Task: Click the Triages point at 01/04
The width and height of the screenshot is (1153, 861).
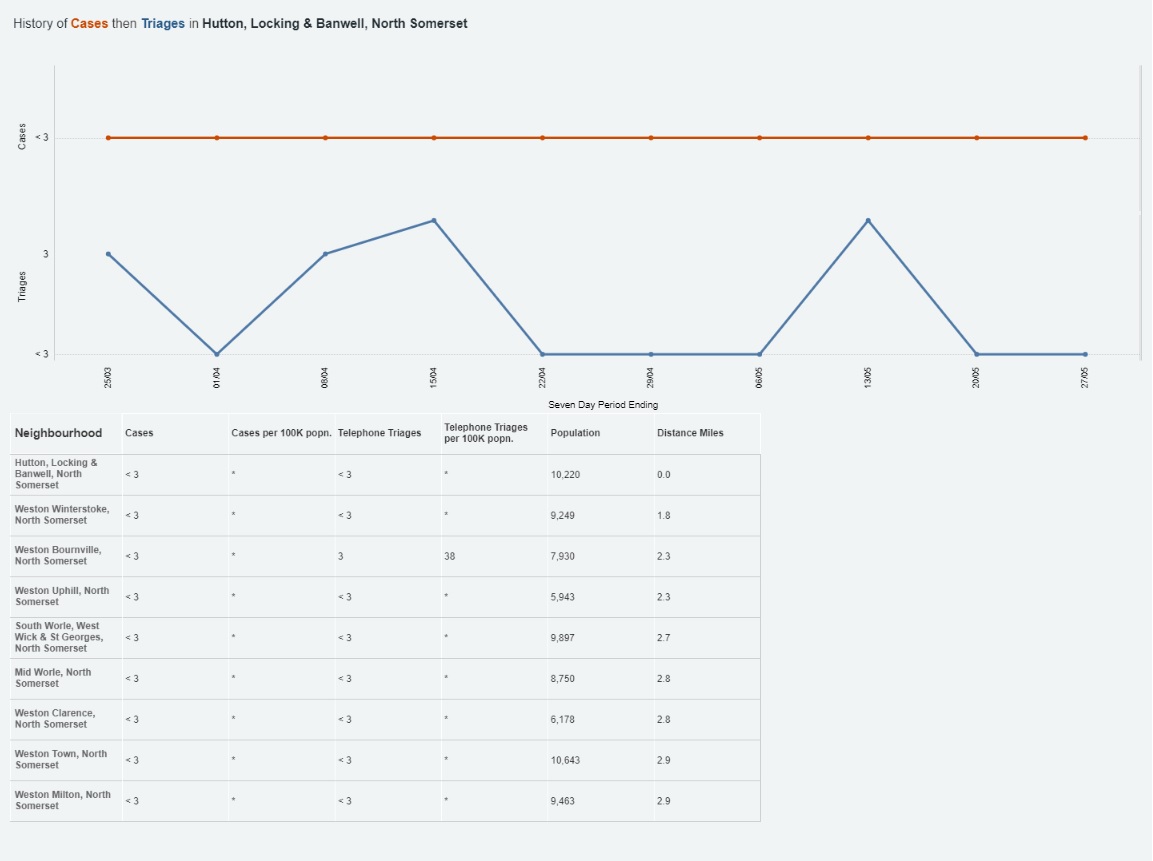Action: (x=217, y=354)
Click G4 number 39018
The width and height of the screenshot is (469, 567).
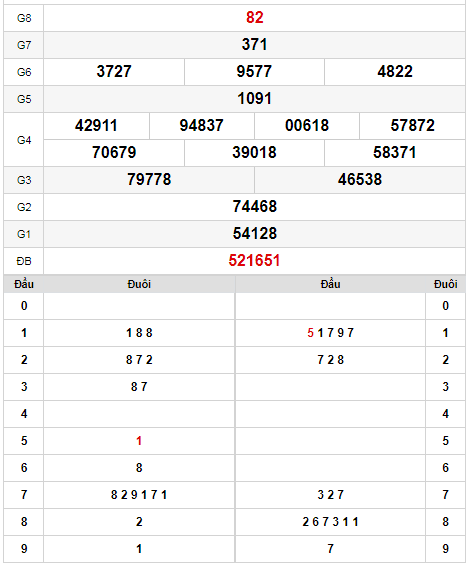point(255,152)
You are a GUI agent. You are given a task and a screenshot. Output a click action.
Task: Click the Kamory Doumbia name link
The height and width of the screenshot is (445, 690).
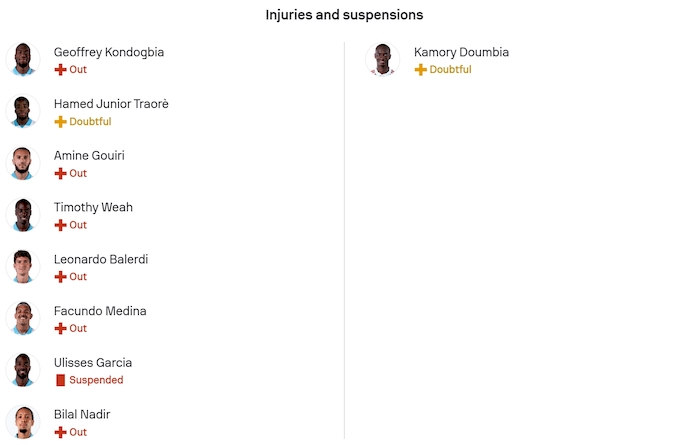click(461, 52)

● Work to complete
Starting at the line above that holds "The width and height of the screenshot is (469, 567).", return each line up to and including the one that holds "Task: Click the Kamory Doumbia name link", exactly as written, minus any pictures.

● Expected answer
The width and height of the screenshot is (469, 567).
point(255,152)
You are a GUI agent. You are given a task and a screenshot. Output a click action.
Task: Click the Kamory Doumbia name link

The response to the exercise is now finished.